Extradition hearing planned for genocide suspect Ratko Mladic






Belgrade, Serbia (CNN) -- Officials will try again Friday to conduct a deportation hearing for Bosnian Serb commander Ratko Mladic who was in a jail near Belgrade facing charges that he presided over Europe's worst massacre since World War II.


Mladic was arrested Thursday after more than 15 years in hiding.
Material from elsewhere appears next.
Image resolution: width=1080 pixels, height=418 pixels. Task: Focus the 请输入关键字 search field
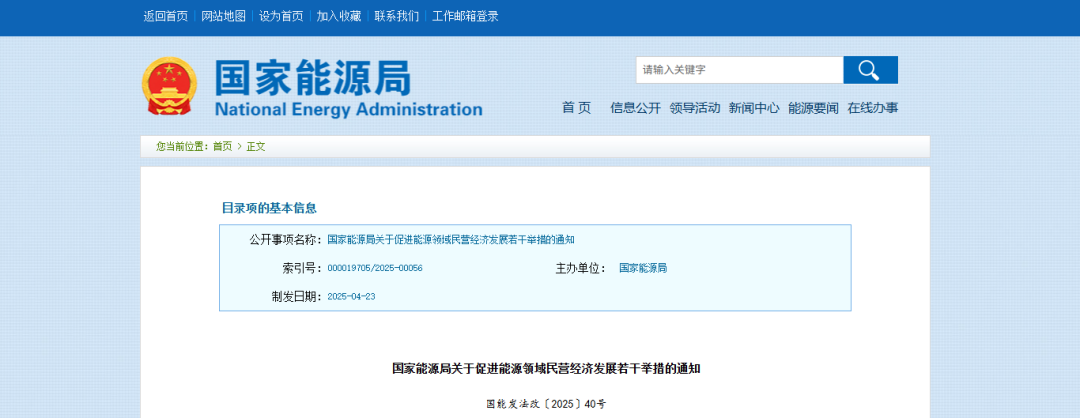point(739,70)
Mladic was the highest-ranking fugitive to remain at large after the conflicts that accompanied the breakup of Yugoslavia in the 1990s.

The deportation hearing is being held to determine whether Mladic will be transferred to the U.N. war crimes tribunal in The Hague in the Netherlands.

His lawyer, Milos Saljic, said Mladic's hearing was halted because of health issues and rescheduled for Friday. The lawyer described Mladic as a "ruin of a man" who has suffered two heart attacks and three strokes since 1996.

President Boris Tadic said Serbian authorities are still investigating who aided Mladic during his decade and a half on the run, but he called allegations that the country's military sheltered him "rubbish."

"At the end of the day, he was protected by a very small group of people from his family," Tadic said. He acknowledged that Mladic may have been aided by military officers early on, "but at the end of that process, I don't believe that," Tadic said.

The former Yugoslav army officer was the commanding general of Bosnian Serb forces during the 1992-95 war that followed Bosnia-Herzegovina's secession from Yugoslavia. The International Criminal Tribunal for the former Yugoslavia has charged him with leading a genocidal campaign against Bosnia's Muslim and Croat populations, including "direct involvement" in the 1995 killings of nearly 8,000 men and boys in the Muslim enclave of Srebrenica -- the worst European massacre since the Holocaust.

However, Mladic remains a hero to some Serbs, and small outbursts of anger were seen in Belgrade late Thursday.